→ DATASET ENTRIES:
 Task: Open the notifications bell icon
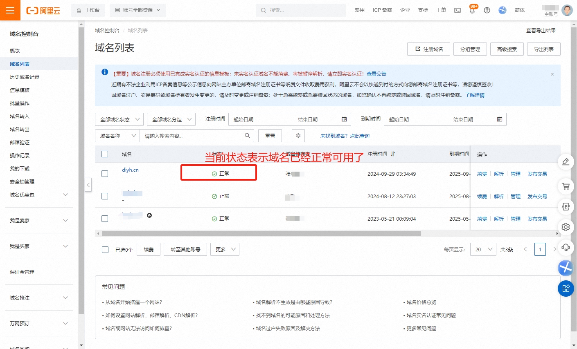click(472, 10)
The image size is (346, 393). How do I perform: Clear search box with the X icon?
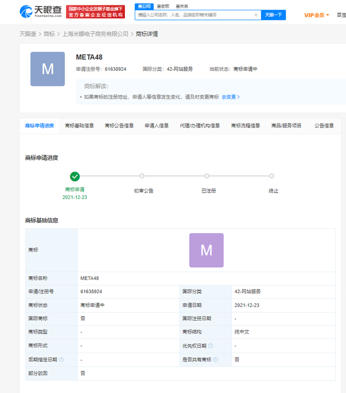256,15
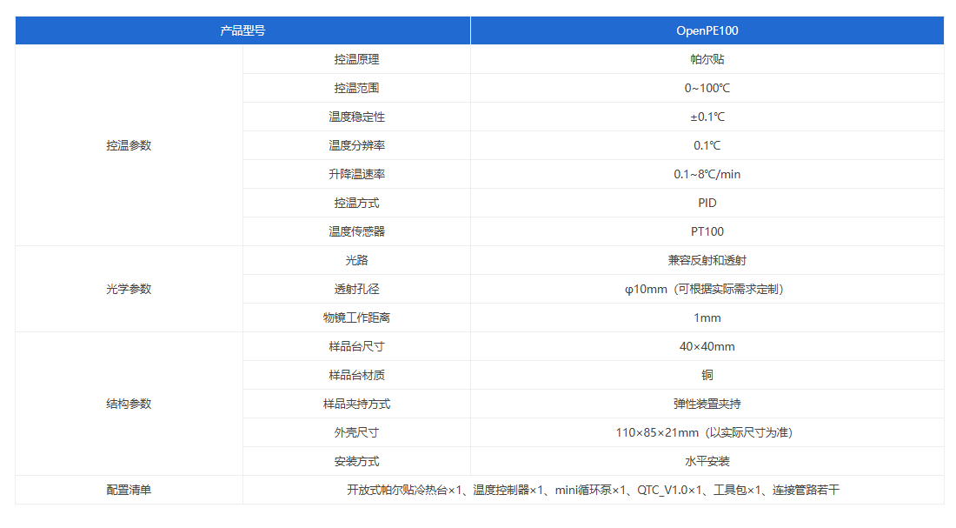Select the PID value cell

(x=707, y=203)
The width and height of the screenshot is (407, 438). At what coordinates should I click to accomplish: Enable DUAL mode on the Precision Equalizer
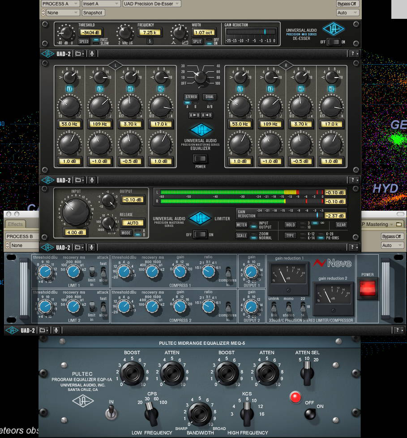pyautogui.click(x=209, y=96)
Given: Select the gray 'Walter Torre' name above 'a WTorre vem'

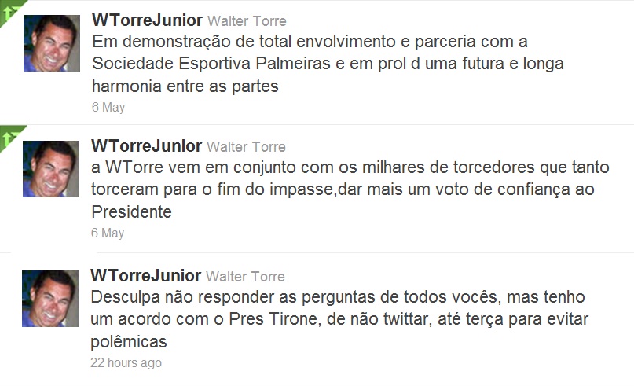Looking at the screenshot, I should point(247,147).
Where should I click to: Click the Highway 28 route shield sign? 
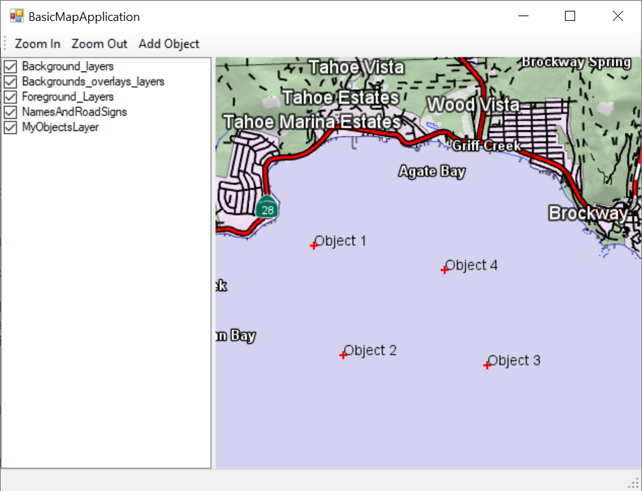point(268,207)
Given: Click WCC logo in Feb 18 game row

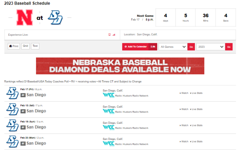Looking at the screenshot, I should 108,111.
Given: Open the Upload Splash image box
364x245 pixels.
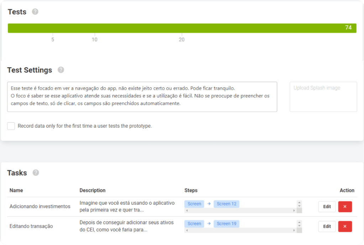Looking at the screenshot, I should point(323,97).
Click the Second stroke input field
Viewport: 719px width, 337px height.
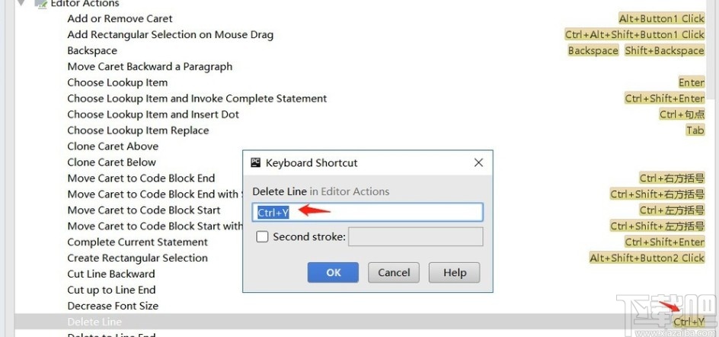click(x=415, y=237)
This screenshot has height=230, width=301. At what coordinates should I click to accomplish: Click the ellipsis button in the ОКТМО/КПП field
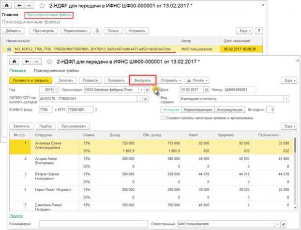click(x=139, y=99)
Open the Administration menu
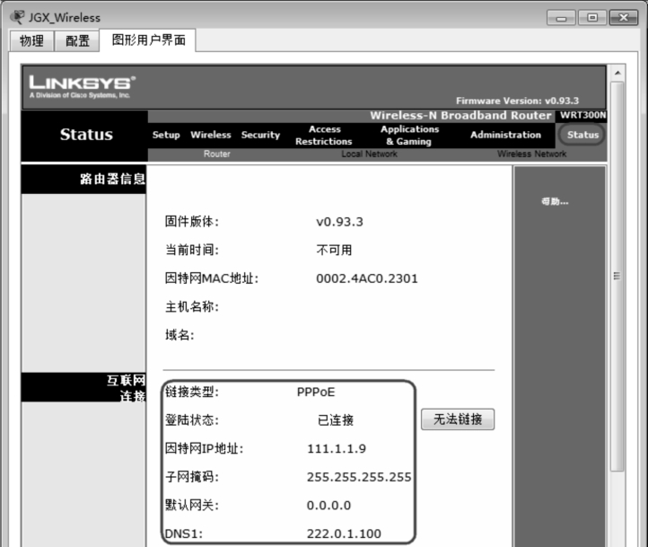Viewport: 648px width, 547px height. (505, 136)
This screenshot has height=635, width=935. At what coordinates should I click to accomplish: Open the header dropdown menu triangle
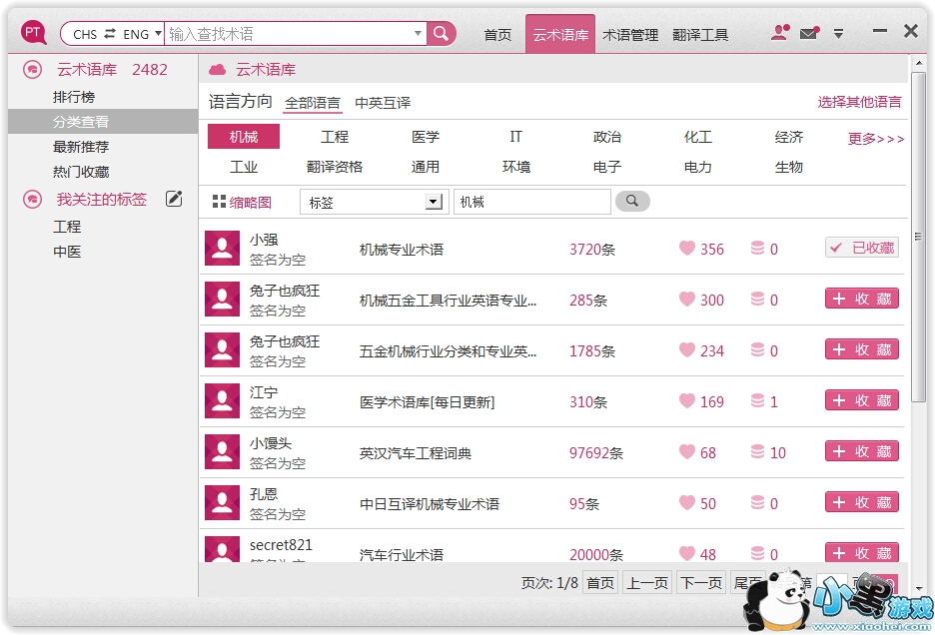click(x=838, y=34)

→ TASK REQUIREMENTS:
Your task is to retype exactly the lines that run from the line with "Where should I" through the last line of the material, with the pictures left out.

→ EXERCISE RESPONSE:
Where should I click to: Click the Highway 28 route shield sign? 
point(268,207)
Given: Click WCC logo in Feb 18 game row

Looking at the screenshot, I should 108,111.
Given: Open the Upload Splash image box
364x245 pixels.
Looking at the screenshot, I should point(323,97).
Click the Second stroke input field
Viewport: 719px width, 337px height.
click(x=415, y=237)
This screenshot has height=230, width=301. At what coordinates should I click to accomplish: Click the ellipsis button in the ОКТМО/КПП field
click(x=139, y=99)
Open the Administration menu
Viewport: 648px width, 547px height. (505, 136)
This screenshot has height=635, width=935. At what coordinates should I click to accomplish: Open the header dropdown menu triangle
click(x=838, y=34)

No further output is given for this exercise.